Exercise text section start
2008 FIAPAS Award Finalist (Health Area)

  • Publisher: FIAPAS
  • Author: Dr. Germán Trinidad et al., from the University Hospital Complex in Badajoz
  • Legal deposit: M-26488-1988
  • Year: 2008
  • Language: Spanish
  • Magazine: 124
  • Pages: 16
  • Size: 210x297mm.

Content:

Shortlisted Work
MATHEMATICAL MODEL TO OBTAIN THE SPEECH DETECTION THRESHOLD FROM PURE TONE AUDIOMETRY

Words are made up of phonemes and these of formative frequencies that must be tonotronically identified, taking advantage of the frequent specialisation of the organ of Corti and of the nerve pathways to the Primary Area of the cerebral cortex. Phonemes have one or more fundamental frequencies within their forming components that make them different from the others, thereby allowing localised stimulation in certain cochlear and nerve areas, as an identifiable sound code for the listener.

When something damages the auditory system, it can lead to a lack of identification of those sounds and thus a decrease in language discrimination: this is hearing loss, which must be corrected by a prosthetic adaptation that acts as a sound amplifier system. But this amplification cannot be indiscriminate, as this would stimulate cochlear zones that might be normal. This situation is solved within the prosthetic adaptation with output gain limiters, but a frequency adjustment is also required so that damaged areas receive a sound that is amplified enough to be useful.

There are many methods of prosthetic adaptations that attempt to scientifically solve the problem of adapting prosthetic amplification to actual loss, especially since digital prostheses allow for independent signal treatment at each frequency.
Exercise text section end
Given information section start
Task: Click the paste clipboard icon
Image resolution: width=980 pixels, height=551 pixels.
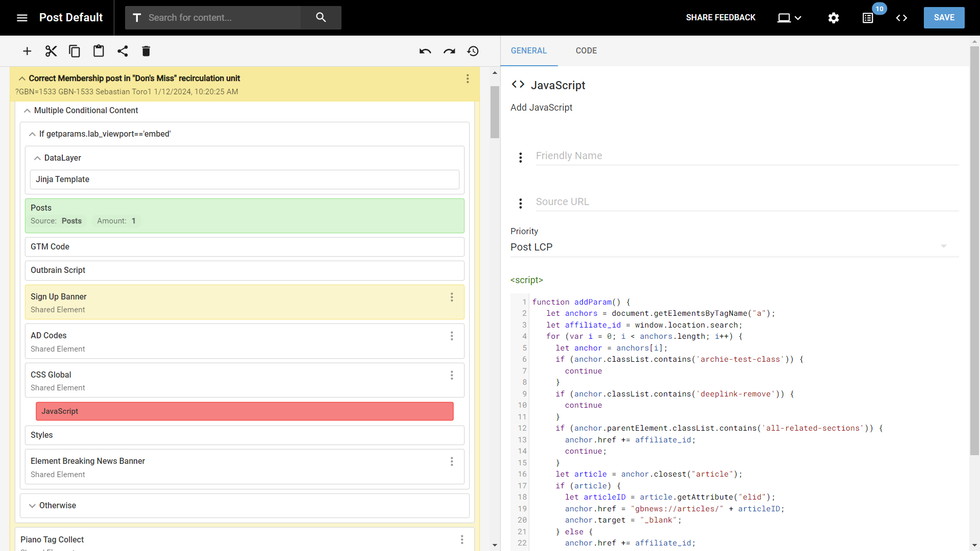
Given information section end
Given information section start
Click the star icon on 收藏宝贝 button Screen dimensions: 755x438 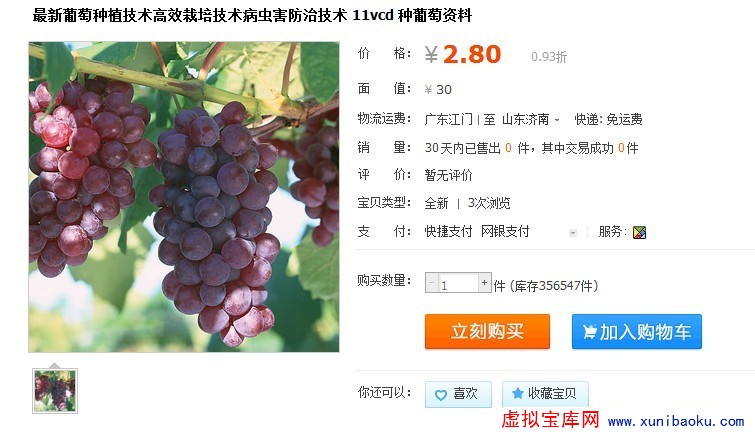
Given information section end
▸ Things to do:
[1] In the text on hearing loss and prosthetic adaptation, what does the prosthetic adaptation use to avoid over-stimulating cochlear zones that might be normal?
[2] Continue the text on hearing loss and prosthetic adaptation from its last sentence.

▸ Task results:
[1] Output gain limiters.

[2]
In general, all approaches based on the limitation of gain by some type of calculation or formulation have the following common goals:

  1. Limit the appropriate gain to reach the functional threshold close to normal hearing
  2. Limit a comfortable volume for the average speech spectrum
  3. Limit maximum gain within the dynamic range
  4. Limit parameters that restore sound sensation
  5. Limit amplified speech to the maximum comfort level within speech frequencies
  6. Limit the gain considering the threshold of discomfort

All of these limiting methods scientifically seek the ideal audiometric profile for an adequate response to prosthetic amplification, based on the patient’s pure tone audiometry. It is taken for granted in all of them that the ultimate goal is not to achieve the best hearing but the most comfortable, with the maximum discrimination possible.

It is therefore necessary for sound amplification to be appropriate to allow for the differentiation of formants from each of the phonemes making up words. Today’s digital prostheses have adequate flexibility to allow for selective amplification by frequency bands that correspond to the spoken language spectrum. In the case of children, where the already difficult prosthetic adaptation becomes even more complicated, this adaptation should preferably use speech tests.

The purpose of this study is to verify whether there is a relationship between pure tone audiometry and speech audiometry and, once this has been found, whether there is a mathematical model that allows a Speech Detection Threshold to be deduced from a pure tone audiometry.

Reference: Trinidad et al. (2008): “Mathematical model to obtain the Speech Detection Threshold from Pure Tone Audiometry”. FIAPAS Journal, September-October 2008, No. 124, FIAPAS Supplement.